Apr 14 2009

The PG&E of Newspapers

Clint Reilly

reillyOne utility company dominates Northern California. But what if one corporation controlled every daily newspaper?

Newspaper firms argue that monopolies – which streamline production and editorial costs – are the only way for financially beleaguered metropolitan dailies to survive.

The California Public Utilities Commission regulates PG&E for consumers. But who regulates a monopoly newspaper?

If large media conglomerates – unfettered by anti-trust laws – are given a blank check to re-engineer news-gathering in the absence of competition, the results could be grave.

Critical coverage of the local school board or city council becomes overhead to be cut. Big stories that two or three reporters once competed to tell are left to a single overstretched soul. And independent editorial boards, once the primary opinion-making bodies in our society, get boiled down into an overworked (but cost-efficient) regional unit.

What is needed in an era of consolidated media is a new institutional paradigm. The old rules no longer apply. Newspapers have long touted their special status as “watchdogs for the public interest.” But in a monopoly situation, the watchdog for the public interest requires a public watchdog.

Most newspapers make little effort to involve the public in their planning and tactics. Decisions on editorial positions, news-gathering strategies and news prioritization are taken behind closed doors. To the extent that newspapers engage the public on these issues, it is mostly reactive: letters to the editor, a perfunctory column by the ombudsman or redress by a company-appointed public editor.

This simply cannot continue if newspapers are allowed to consolidate. The doors must be thrown open wide to public participation in an institutionalized, structured way. This will increase accountability and ensure the continued competition of diverse perspectives. It will also add value to the publication by reconnecting the paper of record with the people it serves.

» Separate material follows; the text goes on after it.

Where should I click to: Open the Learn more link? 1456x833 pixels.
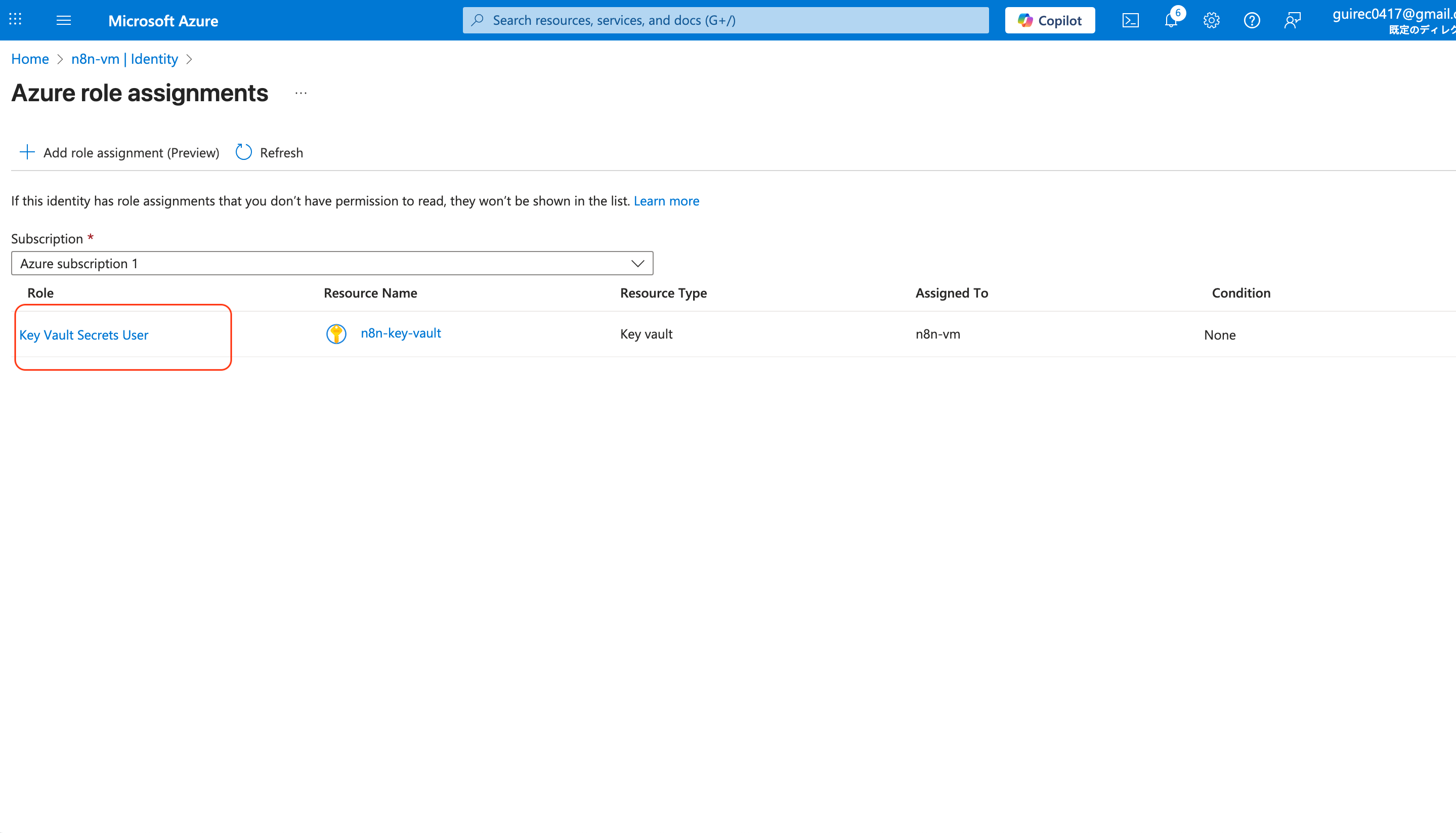(666, 201)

If structured and managed correctly, public input into news-gathering and editorial decisions will build social equity in under-served communities and provide the newspaper with new lines of inquiry into civic issues. And by making the public a formal stakeholder, a monopoly newspaper could maintain its most important asset: credibility. That’s good for readers and better for newspapers.

I propose the creation of three types of oversight for the newspaper monopolies of the future: the Front Page Council, the Citizen Editorial Board, and a State Newspaper Commission to guard against unfair business practices.

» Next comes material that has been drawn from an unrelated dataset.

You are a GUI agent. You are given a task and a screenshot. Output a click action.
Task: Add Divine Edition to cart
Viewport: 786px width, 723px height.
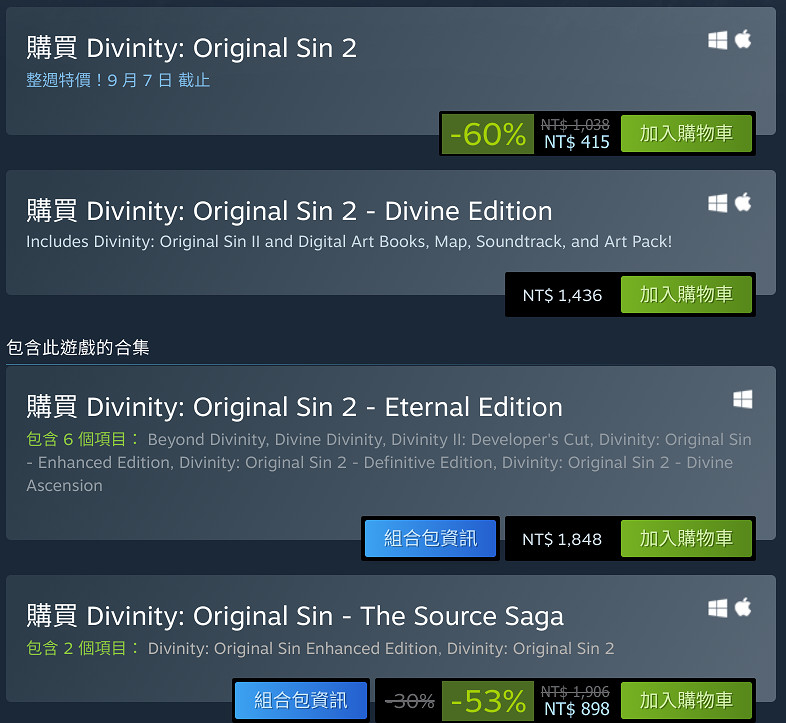tap(686, 295)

These revolutionary new institutions would stem abuse in three areas affected by the emergence of a newspaper monopoly: news-gathering, editorial policy and advertising.

The Front Page Council, composed of independent citizens, would represent a broad cross-section of the community. The Council would watch the news-gathering process, offer advice on news priorities and guard against slanted coverage. Most important, these individuals could protest vocally and formally when news coverage is destroyed through irresponsible layoffs. Newspaper executives could no longer ignore the social cost of their actions.

The Citizen Editorial Board is another crucial component of the new era. Although recent years have seen the proliferation of opinions online and elsewhere, newspaper editorial boards still have unrivaled access to elected officials and broad opinion-shaping power. Formalized public involvement on the editorial board would prevent the potentially dangerous concentration of opinion-making power in the hands of unaccountable corporate chieftains. It would also help editors take the pulse of informed local opinion.

Finally, a monopoly situation would require regulatory oversight to ensure fair business practices. If newspapers are granted an exemption from anti-trust laws, then they should be subject to reasonable regulation that prevents price gouging and other monopolistic malfeasance. A State Newspaper Commission with members appointed by the Attorney General and the Governor could solve the problem.

America is built upon the theory of checks and balances. That’s why the Founders erected three branches of government. That’s why Theodore Roosevelt created regulation to curb corporate power.

The same goes for the so-called “fourth estate.” When the balancing effect of competition is removed, a check becomes necessary. If the old rules no longer apply, then it is time for new rules.